The Devil Dared Me To is a moron movie. It is about finding reckless idiots being on the receiving end of injury, mayhem, embarrassment, and death funny. If that's not your thing under any circumstances, then this is where you and this movie part ways.

The central moron is Randy Cambell (Chris Stapp), the latest in a long line of New Zealand daredevil-stuntmen. As a kid, his father was killed in a stunt gone wrong, and he lost his aunt in one performed by the South Island's most popular stuntman, Dick Johansonson (Matt Heath). Years later, he dreams of being the first to jump the (fifteen-mile) strait between the North and South Islands, but in the meantime he's working for Johansonson, trying to impress childhood sweetheart Tracy "Tragedy" Jones (Bonnie Soper).
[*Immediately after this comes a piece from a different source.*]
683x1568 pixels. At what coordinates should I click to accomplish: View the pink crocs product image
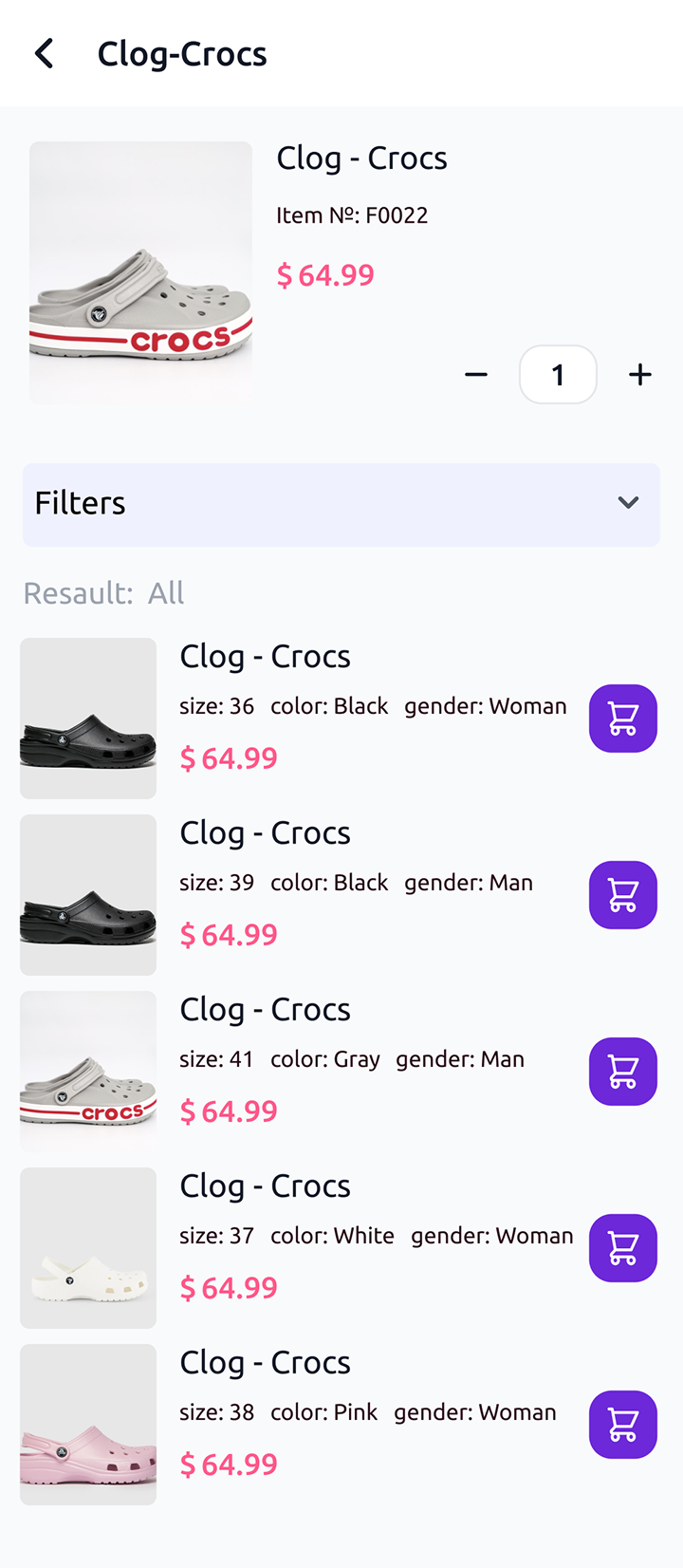coord(87,1425)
Johansonson is jealous of Cambell's growing popularity, and sets out to sabotage him.

Stapp and Heath are part a well-known comedy team in New Zealand ("Back of the Y"); they co-write the film with Stapp directing, and I gather from a few of the clips that run during the credits that this is basically their schtick - over-the-top, cartoony violence complete with gushing blood and severed limbs. They are pretty good at it, basically making things work by basically playing loss of limb as if it's no big deal. Yes, they do lean a little too heavily on the shock value of a guy gushing blood a few times, but they do have a little more than that up their sleeves: They know that carnage happen after it had seemed safe is funnier than just dropping a car on someone, or that treating a bomb in a car like a prank rather than attempted murder can be funny with the right character. I especially love the shot of a dumpster with "Broken Glass and Used Syringes ONLY"; that shot is funnier than the actual glass and syringes can possibly be.
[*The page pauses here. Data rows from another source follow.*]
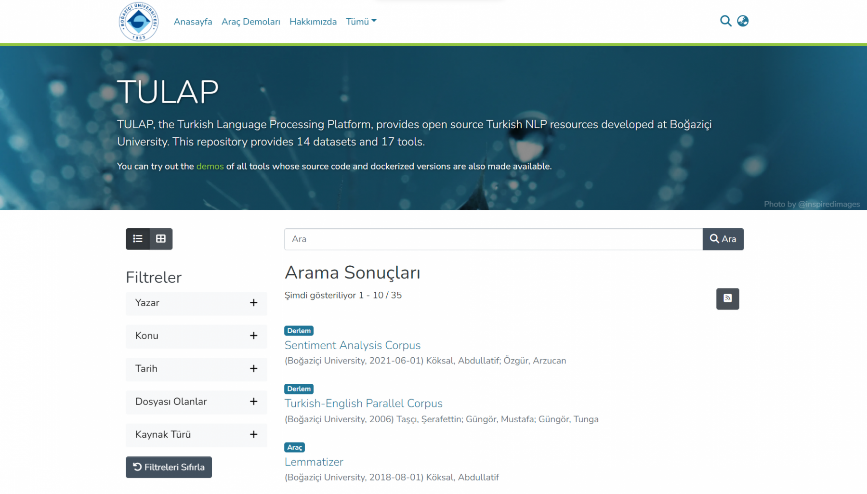Go to Anasayfa in the navbar
Screen dimensions: 867x494
193,21
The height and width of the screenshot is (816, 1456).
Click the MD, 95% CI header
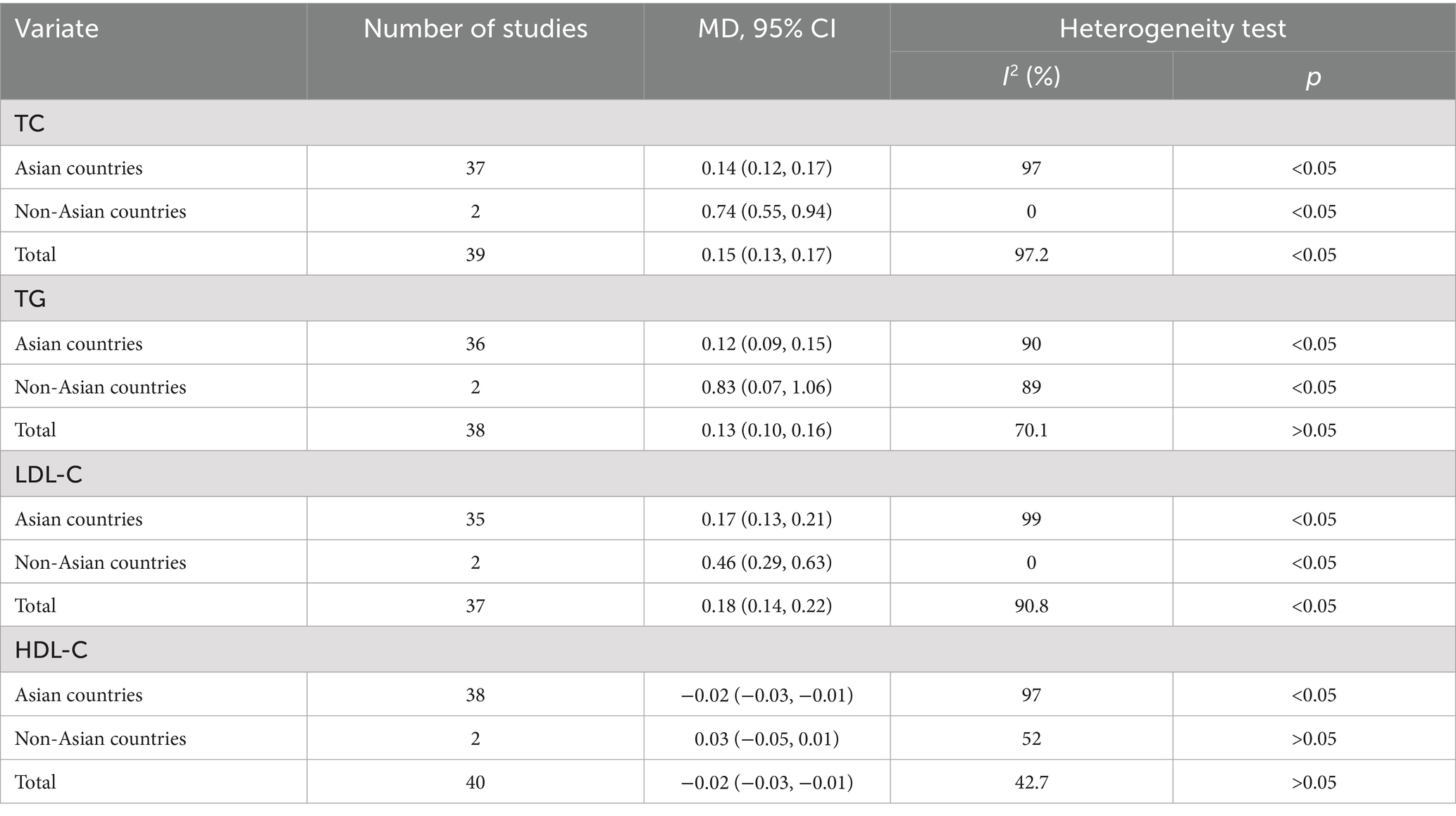click(x=766, y=29)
Though Stapp is playing the film's main character, Heath gets most of the really good bits. "Dick Johansonson" is just a funny name to begin with, and Heath plays him with arrogant obliviousness. The entire cast of characters is idiots, but Dick is also a mean-spirited wuss, so it's that much funnier when bad things happen to him. Stapp's Cambell, of course, is so basically trusting and friendly that his escaping unscathed is nearly as funny. Andrew Beattie steals almost every scene he's in as "Big Jim" Watson. Big Jim is Dick's mechanic, the father of Randy's best friend, and as over-the-top as anybody else in the movie, constantly feeding his beer gut, barely hiding his contempt for his employer, and cursing a blue streak whether he's talking to to his co-worker or ten-year-olds. He also has truly magnificent facial hair.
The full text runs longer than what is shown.